*WORK ITEM*. Starting at the line below holding "Where should I click to: Toggle" and stopping at the line holding "This screenshot has width=868, height=383.", print every line exactly, both ends included, and leave the rest out.

(RAW DATA Opens)

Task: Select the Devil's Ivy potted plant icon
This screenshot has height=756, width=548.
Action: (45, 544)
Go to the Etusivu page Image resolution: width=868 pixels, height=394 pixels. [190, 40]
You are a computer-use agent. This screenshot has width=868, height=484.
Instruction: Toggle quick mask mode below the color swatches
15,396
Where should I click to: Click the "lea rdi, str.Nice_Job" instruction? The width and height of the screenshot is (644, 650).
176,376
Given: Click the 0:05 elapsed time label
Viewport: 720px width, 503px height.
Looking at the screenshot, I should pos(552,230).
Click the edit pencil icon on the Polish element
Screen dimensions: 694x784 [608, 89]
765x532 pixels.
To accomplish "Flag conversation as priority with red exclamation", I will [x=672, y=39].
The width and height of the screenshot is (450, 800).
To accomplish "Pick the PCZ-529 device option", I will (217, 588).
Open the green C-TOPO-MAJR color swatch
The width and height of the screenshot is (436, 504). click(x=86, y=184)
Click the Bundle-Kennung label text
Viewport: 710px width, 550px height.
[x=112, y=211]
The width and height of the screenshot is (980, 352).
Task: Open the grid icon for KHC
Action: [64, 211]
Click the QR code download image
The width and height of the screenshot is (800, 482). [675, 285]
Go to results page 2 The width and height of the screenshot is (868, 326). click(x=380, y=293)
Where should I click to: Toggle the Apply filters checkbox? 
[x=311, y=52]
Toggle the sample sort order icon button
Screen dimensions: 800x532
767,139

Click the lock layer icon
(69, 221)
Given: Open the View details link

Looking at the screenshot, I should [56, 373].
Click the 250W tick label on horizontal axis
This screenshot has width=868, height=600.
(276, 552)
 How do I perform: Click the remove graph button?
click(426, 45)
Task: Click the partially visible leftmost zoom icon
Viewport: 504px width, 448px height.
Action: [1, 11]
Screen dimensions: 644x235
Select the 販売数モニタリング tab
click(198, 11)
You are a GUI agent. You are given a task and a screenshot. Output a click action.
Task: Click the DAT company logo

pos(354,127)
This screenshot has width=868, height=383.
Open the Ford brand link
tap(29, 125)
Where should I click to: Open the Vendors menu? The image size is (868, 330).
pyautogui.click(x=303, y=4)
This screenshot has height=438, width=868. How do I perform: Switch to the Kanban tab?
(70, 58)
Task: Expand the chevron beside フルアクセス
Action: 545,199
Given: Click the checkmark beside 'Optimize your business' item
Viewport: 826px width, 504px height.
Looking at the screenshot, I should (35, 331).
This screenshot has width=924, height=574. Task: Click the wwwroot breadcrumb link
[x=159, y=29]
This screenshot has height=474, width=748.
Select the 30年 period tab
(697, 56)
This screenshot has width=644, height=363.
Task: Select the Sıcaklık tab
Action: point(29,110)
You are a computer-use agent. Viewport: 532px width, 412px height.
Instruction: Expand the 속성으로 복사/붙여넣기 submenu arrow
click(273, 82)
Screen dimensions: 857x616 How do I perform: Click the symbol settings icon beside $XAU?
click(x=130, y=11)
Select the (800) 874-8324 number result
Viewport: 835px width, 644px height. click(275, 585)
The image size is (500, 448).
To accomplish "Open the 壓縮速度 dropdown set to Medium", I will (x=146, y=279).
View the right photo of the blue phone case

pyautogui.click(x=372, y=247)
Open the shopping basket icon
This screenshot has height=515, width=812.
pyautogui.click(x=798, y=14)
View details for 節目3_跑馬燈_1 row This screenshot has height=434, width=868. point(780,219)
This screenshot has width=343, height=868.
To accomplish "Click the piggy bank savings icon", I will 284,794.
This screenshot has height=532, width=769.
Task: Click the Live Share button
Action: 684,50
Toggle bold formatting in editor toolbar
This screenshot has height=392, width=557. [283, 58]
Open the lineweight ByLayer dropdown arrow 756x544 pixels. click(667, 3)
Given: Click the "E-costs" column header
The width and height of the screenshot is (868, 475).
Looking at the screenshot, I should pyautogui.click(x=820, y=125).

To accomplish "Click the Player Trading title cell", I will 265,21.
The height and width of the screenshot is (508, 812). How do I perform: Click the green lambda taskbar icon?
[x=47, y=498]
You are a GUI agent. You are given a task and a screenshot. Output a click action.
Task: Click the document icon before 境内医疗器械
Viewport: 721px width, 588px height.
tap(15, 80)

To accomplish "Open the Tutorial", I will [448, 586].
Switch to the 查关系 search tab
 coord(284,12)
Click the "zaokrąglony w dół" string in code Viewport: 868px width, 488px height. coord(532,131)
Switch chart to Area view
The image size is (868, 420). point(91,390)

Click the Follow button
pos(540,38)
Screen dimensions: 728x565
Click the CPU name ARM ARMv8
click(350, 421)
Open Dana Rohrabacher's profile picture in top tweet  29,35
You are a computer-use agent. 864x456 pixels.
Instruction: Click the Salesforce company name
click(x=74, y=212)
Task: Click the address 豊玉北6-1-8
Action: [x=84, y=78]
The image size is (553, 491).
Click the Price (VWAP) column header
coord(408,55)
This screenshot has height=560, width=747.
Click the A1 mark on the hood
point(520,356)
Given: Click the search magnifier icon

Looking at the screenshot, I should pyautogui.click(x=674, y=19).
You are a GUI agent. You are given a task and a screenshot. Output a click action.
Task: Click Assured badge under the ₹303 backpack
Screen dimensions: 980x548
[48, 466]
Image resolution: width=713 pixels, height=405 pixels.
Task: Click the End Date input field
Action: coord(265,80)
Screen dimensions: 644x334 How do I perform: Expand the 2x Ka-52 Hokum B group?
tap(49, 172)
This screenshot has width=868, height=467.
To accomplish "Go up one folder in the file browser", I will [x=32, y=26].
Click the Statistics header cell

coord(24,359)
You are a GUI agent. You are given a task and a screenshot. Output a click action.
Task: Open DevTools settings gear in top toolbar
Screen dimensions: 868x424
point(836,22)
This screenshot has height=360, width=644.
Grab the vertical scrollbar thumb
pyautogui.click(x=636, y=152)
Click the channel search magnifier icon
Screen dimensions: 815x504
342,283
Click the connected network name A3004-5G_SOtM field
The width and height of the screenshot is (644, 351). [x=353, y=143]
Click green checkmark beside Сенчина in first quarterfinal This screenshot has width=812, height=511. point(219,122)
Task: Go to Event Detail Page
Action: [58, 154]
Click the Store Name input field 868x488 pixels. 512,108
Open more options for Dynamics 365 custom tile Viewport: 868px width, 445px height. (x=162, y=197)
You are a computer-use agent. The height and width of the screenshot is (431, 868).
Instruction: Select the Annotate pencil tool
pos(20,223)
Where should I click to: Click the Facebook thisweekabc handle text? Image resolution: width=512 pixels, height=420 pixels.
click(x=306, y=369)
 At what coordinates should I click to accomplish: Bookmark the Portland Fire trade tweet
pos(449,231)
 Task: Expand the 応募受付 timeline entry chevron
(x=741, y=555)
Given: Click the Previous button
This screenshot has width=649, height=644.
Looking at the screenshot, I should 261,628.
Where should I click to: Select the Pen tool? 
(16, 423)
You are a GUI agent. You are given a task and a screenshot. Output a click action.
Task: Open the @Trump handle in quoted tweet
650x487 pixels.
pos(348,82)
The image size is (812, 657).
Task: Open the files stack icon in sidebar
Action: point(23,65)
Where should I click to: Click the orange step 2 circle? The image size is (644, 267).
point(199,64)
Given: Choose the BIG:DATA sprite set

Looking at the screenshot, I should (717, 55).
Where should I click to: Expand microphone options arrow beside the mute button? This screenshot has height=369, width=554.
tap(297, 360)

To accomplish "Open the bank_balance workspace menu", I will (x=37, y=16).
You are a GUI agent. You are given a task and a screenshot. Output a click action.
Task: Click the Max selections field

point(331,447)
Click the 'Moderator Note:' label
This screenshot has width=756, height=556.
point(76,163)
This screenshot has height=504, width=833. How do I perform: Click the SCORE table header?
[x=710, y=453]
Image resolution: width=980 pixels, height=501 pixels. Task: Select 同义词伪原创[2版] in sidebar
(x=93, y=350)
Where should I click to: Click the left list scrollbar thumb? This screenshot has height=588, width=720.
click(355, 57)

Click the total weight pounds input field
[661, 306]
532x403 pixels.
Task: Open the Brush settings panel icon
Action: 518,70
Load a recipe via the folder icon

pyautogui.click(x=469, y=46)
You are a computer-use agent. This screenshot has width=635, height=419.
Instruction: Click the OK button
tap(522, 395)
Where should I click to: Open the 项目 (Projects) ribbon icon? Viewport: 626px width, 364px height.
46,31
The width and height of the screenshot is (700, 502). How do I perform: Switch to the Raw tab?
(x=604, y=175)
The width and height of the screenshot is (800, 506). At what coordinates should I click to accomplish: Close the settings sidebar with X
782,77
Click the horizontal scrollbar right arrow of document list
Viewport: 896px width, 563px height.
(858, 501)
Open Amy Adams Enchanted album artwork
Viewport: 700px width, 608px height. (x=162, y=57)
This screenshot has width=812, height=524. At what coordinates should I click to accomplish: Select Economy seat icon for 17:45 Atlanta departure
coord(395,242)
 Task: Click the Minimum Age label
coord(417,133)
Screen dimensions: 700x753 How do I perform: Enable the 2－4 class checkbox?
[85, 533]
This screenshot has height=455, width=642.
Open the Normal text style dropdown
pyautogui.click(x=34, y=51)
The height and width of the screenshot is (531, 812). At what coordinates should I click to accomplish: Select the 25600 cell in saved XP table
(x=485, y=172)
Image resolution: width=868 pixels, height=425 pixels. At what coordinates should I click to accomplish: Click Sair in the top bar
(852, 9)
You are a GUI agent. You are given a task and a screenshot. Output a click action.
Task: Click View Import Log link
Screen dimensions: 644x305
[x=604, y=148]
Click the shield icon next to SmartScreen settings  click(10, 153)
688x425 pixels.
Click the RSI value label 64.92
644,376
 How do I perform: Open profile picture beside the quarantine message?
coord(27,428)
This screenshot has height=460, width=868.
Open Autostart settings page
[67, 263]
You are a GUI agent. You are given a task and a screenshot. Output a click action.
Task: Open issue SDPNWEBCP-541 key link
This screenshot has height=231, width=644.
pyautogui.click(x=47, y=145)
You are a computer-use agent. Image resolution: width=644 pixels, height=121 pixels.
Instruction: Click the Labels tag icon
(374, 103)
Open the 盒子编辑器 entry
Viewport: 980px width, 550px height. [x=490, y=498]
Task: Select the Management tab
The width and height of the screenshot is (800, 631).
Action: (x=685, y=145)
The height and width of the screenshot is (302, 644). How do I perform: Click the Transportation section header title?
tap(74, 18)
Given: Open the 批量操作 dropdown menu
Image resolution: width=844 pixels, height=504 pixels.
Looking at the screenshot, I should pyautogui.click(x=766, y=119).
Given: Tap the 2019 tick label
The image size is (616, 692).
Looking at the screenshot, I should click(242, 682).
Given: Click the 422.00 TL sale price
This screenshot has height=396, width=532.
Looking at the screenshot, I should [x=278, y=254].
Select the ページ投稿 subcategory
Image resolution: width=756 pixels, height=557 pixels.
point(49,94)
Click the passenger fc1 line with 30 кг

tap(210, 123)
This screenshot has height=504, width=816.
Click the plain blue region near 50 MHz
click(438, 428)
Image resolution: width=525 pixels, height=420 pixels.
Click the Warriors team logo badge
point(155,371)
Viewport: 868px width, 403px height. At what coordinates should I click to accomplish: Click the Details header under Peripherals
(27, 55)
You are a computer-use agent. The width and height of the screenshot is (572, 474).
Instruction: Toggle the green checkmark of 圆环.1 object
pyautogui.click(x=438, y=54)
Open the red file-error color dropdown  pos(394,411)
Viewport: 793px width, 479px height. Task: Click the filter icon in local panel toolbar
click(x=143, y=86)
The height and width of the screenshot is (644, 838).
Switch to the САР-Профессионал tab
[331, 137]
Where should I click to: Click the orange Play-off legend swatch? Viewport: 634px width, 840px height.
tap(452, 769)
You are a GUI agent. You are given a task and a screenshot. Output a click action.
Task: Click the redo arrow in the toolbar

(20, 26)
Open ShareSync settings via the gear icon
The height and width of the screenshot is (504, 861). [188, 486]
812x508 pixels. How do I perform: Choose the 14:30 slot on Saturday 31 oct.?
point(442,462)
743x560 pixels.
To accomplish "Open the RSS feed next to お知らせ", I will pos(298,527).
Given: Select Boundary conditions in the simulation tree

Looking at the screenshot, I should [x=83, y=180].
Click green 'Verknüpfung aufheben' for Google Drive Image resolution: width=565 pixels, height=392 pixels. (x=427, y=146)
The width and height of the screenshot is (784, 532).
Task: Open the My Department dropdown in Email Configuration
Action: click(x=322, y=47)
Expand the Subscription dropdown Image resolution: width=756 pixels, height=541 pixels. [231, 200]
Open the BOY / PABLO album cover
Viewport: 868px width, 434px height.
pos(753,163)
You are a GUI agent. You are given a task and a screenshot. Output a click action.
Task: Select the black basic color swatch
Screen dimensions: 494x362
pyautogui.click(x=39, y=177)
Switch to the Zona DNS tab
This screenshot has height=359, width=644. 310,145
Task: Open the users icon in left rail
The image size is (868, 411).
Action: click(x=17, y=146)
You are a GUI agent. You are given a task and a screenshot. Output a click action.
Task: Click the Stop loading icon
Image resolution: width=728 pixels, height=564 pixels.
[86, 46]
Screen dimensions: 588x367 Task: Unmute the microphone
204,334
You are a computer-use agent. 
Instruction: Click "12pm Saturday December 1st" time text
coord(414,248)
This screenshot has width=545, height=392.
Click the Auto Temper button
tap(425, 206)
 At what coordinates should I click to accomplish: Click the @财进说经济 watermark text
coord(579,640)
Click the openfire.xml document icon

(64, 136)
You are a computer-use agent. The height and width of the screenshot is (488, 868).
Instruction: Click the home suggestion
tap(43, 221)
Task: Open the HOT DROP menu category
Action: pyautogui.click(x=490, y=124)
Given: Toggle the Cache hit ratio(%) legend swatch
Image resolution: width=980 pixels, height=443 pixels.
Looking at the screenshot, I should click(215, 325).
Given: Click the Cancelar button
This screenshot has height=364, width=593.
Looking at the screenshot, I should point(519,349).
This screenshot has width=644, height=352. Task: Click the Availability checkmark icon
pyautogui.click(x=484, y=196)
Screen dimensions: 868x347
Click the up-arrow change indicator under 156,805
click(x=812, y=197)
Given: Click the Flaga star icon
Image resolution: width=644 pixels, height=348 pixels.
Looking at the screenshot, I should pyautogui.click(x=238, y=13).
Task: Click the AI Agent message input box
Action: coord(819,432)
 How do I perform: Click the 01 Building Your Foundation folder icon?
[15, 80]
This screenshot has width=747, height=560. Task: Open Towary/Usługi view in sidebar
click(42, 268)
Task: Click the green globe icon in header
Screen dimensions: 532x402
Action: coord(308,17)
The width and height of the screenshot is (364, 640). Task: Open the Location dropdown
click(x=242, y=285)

(RAW DATA Closes)

*YOUR RESPONSE*.
Where should I click to: Toggle the Apply filters checkbox? 
[x=311, y=52]
Toggle the sample sort order icon button
Screen dimensions: 800x532
767,139

Click the lock layer icon
(69, 221)
Given: Open the View details link

Looking at the screenshot, I should [56, 373].
Click the 250W tick label on horizontal axis
This screenshot has width=868, height=600.
(276, 552)
 How do I perform: Click the remove graph button?
click(426, 45)
Task: Click the partially visible leftmost zoom icon
Viewport: 504px width, 448px height.
Action: [1, 11]
Screen dimensions: 644x235
Select the 販売数モニタリング tab
click(198, 11)
You are a GUI agent. You are given a task and a screenshot. Output a click action.
Task: Click the DAT company logo

pos(354,127)
This screenshot has width=868, height=383.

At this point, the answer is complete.